The lack of thyroxine associated with hypothyroidism can affect the sphincter of Oddi (layers of muscle that regulate the flow of bile into the small intestine/duodenum, which close between meals, preventing bile from continuing to flow into the small intestine when it isn’t needed). The sphincter may experience increased tension, which can prevent normal bile flow. This has been thought to contribute to the formation of common bile duct stones, as well as gallstones.
Thus, it’s not surprising that there is an increased prevalence of hypothyroidism found in patients with common bile duct stones. In fact, patients with common bile duct stones and gallstones have, respectively, seven-fold and three-fold increases in the frequency of hypothyroidism.
Experiments with hypothyroid rats have confirmed the thyroxine effect on bile composition, decreased bile flow, and relaxation of the sphincter of Oddi. Research in rats has shown that the administration of thyroid hormone improves bile flow, suggesting that there is a strong correlation between developing gallbladder issues and hypothyroidism.
There are various reasons why a person may have difficulty with fat malabsorption.
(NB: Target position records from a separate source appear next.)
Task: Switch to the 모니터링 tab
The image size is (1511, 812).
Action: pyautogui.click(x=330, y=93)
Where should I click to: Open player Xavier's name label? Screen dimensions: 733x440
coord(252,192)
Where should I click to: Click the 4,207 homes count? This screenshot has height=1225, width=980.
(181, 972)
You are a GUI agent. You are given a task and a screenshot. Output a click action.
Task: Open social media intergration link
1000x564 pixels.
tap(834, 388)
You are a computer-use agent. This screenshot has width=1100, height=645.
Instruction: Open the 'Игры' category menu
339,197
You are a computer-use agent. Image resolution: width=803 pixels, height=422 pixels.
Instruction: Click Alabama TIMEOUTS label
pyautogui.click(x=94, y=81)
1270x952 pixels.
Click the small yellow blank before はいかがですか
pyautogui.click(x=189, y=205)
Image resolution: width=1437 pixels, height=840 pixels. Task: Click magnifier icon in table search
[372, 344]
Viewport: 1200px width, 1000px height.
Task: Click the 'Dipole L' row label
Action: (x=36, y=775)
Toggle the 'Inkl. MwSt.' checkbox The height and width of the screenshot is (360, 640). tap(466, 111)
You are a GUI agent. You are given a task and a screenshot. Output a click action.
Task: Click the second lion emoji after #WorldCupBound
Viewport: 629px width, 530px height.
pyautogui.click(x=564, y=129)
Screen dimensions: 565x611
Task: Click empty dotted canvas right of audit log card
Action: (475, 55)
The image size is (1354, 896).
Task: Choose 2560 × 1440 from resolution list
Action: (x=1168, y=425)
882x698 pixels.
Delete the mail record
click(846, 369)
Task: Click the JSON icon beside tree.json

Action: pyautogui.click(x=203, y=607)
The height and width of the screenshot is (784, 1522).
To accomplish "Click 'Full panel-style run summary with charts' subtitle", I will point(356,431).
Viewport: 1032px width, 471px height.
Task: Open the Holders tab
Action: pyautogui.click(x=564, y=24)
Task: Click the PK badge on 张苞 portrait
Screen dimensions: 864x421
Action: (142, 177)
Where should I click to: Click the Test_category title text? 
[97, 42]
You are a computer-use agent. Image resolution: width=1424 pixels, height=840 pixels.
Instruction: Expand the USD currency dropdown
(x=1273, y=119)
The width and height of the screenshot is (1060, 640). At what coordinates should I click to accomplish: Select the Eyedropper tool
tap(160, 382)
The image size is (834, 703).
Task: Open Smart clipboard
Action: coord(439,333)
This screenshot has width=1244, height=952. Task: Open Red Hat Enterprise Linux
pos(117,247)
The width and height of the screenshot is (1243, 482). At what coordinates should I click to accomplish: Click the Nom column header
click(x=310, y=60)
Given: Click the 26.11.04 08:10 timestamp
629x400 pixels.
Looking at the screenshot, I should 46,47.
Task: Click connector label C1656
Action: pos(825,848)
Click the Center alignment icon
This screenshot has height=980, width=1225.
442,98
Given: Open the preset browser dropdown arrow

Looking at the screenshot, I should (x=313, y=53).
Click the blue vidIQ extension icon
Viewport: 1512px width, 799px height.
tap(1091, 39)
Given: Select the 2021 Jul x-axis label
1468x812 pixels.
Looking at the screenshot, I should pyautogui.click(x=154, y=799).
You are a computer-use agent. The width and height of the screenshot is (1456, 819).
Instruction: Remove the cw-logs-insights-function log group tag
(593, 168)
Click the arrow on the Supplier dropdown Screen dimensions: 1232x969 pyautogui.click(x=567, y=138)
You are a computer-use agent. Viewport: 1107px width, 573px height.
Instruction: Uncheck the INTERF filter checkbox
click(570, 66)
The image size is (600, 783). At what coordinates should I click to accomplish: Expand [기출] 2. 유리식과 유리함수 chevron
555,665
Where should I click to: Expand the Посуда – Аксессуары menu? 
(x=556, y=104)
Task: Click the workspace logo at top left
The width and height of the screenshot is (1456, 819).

Some of the common ones include bile deficiency, pancreatic enzymes deficiency, liver backlog, and small intestinal bacterial overgrowth (SIBO).
There are two recommended supplements that can help you with fat digestion — one targets the liver and gallbladder, and the other supports the pancreas.
Who is most likely to benefit from fat digestive enzymes?
If you experience gas and bloating after meals, frequent diarrhea, stomach pain, foul smelling and greasy stools, unexplained weight loss, or a low fecal elastase count on a gut screen (such as the GI-MAP test), you may have problems digesting fat and may benefit from a fat digestive enzyme.
If you’ve had fat malabsorption for some time, you may also find that you will start to develop symptoms of fatty acid deficiency, as well as potential vitamin A, D, E, and K deficiencies. Signs of fatty acid deficiency include dry hair, weight loss, eczema, depression, dry itchy/flaky skin or scalp, dandruff, oily scalp, and rashes.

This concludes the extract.